Copy the records below line for line, without changing anything.

Data shown ::
★ ★ ★ ★ ★ ★ ★

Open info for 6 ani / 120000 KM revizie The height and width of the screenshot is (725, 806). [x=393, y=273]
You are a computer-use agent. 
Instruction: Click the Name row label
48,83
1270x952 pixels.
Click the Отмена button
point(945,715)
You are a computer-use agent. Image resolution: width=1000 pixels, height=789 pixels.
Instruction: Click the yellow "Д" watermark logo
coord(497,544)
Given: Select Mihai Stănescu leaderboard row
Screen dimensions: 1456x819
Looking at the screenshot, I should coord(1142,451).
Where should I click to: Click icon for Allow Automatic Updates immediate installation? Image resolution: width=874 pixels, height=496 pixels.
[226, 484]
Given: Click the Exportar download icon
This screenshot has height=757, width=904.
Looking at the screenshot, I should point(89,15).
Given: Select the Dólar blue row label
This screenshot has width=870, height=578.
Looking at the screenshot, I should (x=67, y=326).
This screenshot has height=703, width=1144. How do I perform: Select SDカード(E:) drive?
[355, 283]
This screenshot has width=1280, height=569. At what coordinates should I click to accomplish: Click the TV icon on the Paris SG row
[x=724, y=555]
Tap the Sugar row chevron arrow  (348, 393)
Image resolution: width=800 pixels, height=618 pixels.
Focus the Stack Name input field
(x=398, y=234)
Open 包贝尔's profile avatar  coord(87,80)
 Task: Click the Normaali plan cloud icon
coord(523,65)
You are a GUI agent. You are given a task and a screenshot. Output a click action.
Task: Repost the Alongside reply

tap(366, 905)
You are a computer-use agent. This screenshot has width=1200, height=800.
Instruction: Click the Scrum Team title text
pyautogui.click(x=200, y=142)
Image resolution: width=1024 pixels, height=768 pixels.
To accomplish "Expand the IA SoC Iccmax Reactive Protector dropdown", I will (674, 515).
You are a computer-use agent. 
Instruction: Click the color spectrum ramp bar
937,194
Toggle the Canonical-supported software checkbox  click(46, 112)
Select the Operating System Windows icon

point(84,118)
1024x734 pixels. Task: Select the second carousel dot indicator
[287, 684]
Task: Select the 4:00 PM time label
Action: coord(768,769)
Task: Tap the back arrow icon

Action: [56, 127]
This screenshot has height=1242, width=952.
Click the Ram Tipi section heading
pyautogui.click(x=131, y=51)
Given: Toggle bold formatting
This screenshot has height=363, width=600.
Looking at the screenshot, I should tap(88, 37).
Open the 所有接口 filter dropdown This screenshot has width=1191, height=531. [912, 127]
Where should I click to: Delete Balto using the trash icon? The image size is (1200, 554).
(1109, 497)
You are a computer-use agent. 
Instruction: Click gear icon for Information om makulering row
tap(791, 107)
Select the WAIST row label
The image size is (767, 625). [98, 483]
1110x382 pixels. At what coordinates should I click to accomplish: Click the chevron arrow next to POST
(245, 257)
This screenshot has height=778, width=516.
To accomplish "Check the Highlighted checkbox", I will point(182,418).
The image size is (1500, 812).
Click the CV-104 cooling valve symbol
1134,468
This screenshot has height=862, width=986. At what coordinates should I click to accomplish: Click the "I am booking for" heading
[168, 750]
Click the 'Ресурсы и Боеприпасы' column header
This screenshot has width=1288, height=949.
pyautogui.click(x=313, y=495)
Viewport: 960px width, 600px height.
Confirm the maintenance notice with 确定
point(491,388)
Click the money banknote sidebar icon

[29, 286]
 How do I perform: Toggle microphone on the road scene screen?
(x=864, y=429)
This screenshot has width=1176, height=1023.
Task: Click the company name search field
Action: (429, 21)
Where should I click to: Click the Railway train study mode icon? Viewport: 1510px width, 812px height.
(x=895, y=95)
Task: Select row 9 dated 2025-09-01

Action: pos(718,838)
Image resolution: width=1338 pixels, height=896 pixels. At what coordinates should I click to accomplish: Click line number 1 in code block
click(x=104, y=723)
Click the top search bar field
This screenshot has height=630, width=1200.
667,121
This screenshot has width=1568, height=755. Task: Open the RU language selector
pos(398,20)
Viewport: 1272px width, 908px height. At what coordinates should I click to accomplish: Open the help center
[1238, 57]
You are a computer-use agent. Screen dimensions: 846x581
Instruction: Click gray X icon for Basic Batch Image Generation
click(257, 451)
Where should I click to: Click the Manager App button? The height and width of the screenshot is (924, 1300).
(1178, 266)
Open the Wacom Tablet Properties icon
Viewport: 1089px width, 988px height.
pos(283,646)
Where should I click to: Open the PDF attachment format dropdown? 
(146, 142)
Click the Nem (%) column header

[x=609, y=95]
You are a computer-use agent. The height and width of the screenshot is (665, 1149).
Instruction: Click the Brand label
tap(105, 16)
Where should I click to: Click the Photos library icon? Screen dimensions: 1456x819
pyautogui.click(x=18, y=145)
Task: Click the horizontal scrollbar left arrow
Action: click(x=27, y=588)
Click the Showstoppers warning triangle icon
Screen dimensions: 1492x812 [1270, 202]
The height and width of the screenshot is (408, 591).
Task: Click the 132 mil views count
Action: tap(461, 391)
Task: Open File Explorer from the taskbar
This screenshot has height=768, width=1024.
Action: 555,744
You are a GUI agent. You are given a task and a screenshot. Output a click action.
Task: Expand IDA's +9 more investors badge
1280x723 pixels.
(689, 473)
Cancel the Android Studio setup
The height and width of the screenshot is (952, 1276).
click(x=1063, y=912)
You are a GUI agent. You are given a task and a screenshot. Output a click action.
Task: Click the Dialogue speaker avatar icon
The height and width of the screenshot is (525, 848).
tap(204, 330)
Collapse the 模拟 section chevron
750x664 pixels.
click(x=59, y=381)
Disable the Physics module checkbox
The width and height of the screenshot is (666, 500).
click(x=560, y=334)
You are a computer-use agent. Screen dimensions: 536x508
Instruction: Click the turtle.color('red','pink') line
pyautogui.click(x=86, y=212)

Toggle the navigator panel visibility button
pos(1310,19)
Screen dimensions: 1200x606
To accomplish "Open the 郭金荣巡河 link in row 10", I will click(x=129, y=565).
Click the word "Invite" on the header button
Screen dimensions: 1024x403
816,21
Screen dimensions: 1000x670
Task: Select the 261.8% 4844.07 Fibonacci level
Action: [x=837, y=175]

★ ★ ★ ★ ★ ★ ★

Response to this exercise ::
Open info for 6 ani / 120000 KM revizie The height and width of the screenshot is (725, 806). [x=393, y=273]
You are a computer-use agent. 
Instruction: Click the Name row label
48,83
1270x952 pixels.
Click the Отмена button
point(945,715)
You are a computer-use agent. Image resolution: width=1000 pixels, height=789 pixels.
Instruction: Click the yellow "Д" watermark logo
coord(497,544)
Given: Select Mihai Stănescu leaderboard row
Screen dimensions: 1456x819
Looking at the screenshot, I should coord(1142,451).
Where should I click to: Click icon for Allow Automatic Updates immediate installation? Image resolution: width=874 pixels, height=496 pixels.
[226, 484]
Given: Click the Exportar download icon
This screenshot has height=757, width=904.
Looking at the screenshot, I should point(89,15).
Given: Select the Dólar blue row label
This screenshot has width=870, height=578.
Looking at the screenshot, I should (x=67, y=326).
This screenshot has height=703, width=1144. How do I perform: Select SDカード(E:) drive?
[355, 283]
This screenshot has width=1280, height=569. At what coordinates should I click to accomplish: Click the TV icon on the Paris SG row
[x=724, y=555]
Tap the Sugar row chevron arrow  (348, 393)
Image resolution: width=800 pixels, height=618 pixels.
Focus the Stack Name input field
(x=398, y=234)
Open 包贝尔's profile avatar  coord(87,80)
 Task: Click the Normaali plan cloud icon
coord(523,65)
You are a GUI agent. You are given a task and a screenshot. Output a click action.
Task: Repost the Alongside reply

tap(366, 905)
You are a computer-use agent. This screenshot has width=1200, height=800.
Instruction: Click the Scrum Team title text
pyautogui.click(x=200, y=142)
Image resolution: width=1024 pixels, height=768 pixels.
To accomplish "Expand the IA SoC Iccmax Reactive Protector dropdown", I will (674, 515).
You are a computer-use agent. 
Instruction: Click the color spectrum ramp bar
937,194
Toggle the Canonical-supported software checkbox  click(46, 112)
Select the Operating System Windows icon

point(84,118)
1024x734 pixels. Task: Select the second carousel dot indicator
[287, 684]
Task: Select the 4:00 PM time label
Action: coord(768,769)
Task: Tap the back arrow icon

Action: [56, 127]
This screenshot has height=1242, width=952.
Click the Ram Tipi section heading
pyautogui.click(x=131, y=51)
Given: Toggle bold formatting
This screenshot has height=363, width=600.
Looking at the screenshot, I should tap(88, 37).
Open the 所有接口 filter dropdown This screenshot has width=1191, height=531. [912, 127]
Where should I click to: Delete Balto using the trash icon? The image size is (1200, 554).
(1109, 497)
You are a computer-use agent. 
Instruction: Click gear icon for Information om makulering row
tap(791, 107)
Select the WAIST row label
The image size is (767, 625). [98, 483]
1110x382 pixels. At what coordinates should I click to accomplish: Click the chevron arrow next to POST
(245, 257)
This screenshot has height=778, width=516.
To accomplish "Check the Highlighted checkbox", I will point(182,418).
The image size is (1500, 812).
Click the CV-104 cooling valve symbol
1134,468
This screenshot has height=862, width=986. At what coordinates should I click to accomplish: Click the "I am booking for" heading
[168, 750]
Click the 'Ресурсы и Боеприпасы' column header
This screenshot has width=1288, height=949.
pyautogui.click(x=313, y=495)
Viewport: 960px width, 600px height.
Confirm the maintenance notice with 确定
point(491,388)
Click the money banknote sidebar icon

[29, 286]
 How do I perform: Toggle microphone on the road scene screen?
(x=864, y=429)
This screenshot has width=1176, height=1023.
Task: Click the company name search field
Action: (429, 21)
Where should I click to: Click the Railway train study mode icon? Viewport: 1510px width, 812px height.
(x=895, y=95)
Task: Select row 9 dated 2025-09-01

Action: pos(718,838)
Image resolution: width=1338 pixels, height=896 pixels. At what coordinates should I click to accomplish: Click line number 1 in code block
click(x=104, y=723)
Click the top search bar field
This screenshot has height=630, width=1200.
667,121
This screenshot has width=1568, height=755. Task: Open the RU language selector
pos(398,20)
Viewport: 1272px width, 908px height. At what coordinates should I click to accomplish: Open the help center
[1238, 57]
You are a computer-use agent. Screen dimensions: 846x581
Instruction: Click gray X icon for Basic Batch Image Generation
click(257, 451)
Where should I click to: Click the Manager App button? The height and width of the screenshot is (924, 1300).
(1178, 266)
Open the Wacom Tablet Properties icon
Viewport: 1089px width, 988px height.
pos(283,646)
Where should I click to: Open the PDF attachment format dropdown? 
(146, 142)
Click the Nem (%) column header

[x=609, y=95]
You are a computer-use agent. The height and width of the screenshot is (665, 1149).
Instruction: Click the Brand label
tap(105, 16)
Where should I click to: Click the Photos library icon? Screen dimensions: 1456x819
pyautogui.click(x=18, y=145)
Task: Click the horizontal scrollbar left arrow
Action: click(x=27, y=588)
Click the Showstoppers warning triangle icon
Screen dimensions: 1492x812 [1270, 202]
The height and width of the screenshot is (408, 591).
Task: Click the 132 mil views count
Action: tap(461, 391)
Task: Open File Explorer from the taskbar
This screenshot has height=768, width=1024.
Action: 555,744
You are a GUI agent. You are given a task and a screenshot. Output a click action.
Task: Expand IDA's +9 more investors badge
1280x723 pixels.
(689, 473)
Cancel the Android Studio setup
The height and width of the screenshot is (952, 1276).
click(x=1063, y=912)
You are a GUI agent. You are given a task and a screenshot. Output a click action.
Task: Click the Dialogue speaker avatar icon
The height and width of the screenshot is (525, 848).
tap(204, 330)
Collapse the 模拟 section chevron
750x664 pixels.
click(x=59, y=381)
Disable the Physics module checkbox
The width and height of the screenshot is (666, 500).
click(x=560, y=334)
You are a computer-use agent. Screen dimensions: 536x508
Instruction: Click the turtle.color('red','pink') line
pyautogui.click(x=86, y=212)

Toggle the navigator panel visibility button
pos(1310,19)
Screen dimensions: 1200x606
To accomplish "Open the 郭金荣巡河 link in row 10", I will click(x=129, y=565).
Click the word "Invite" on the header button
Screen dimensions: 1024x403
816,21
Screen dimensions: 1000x670
Task: Select the 261.8% 4844.07 Fibonacci level
Action: [x=837, y=175]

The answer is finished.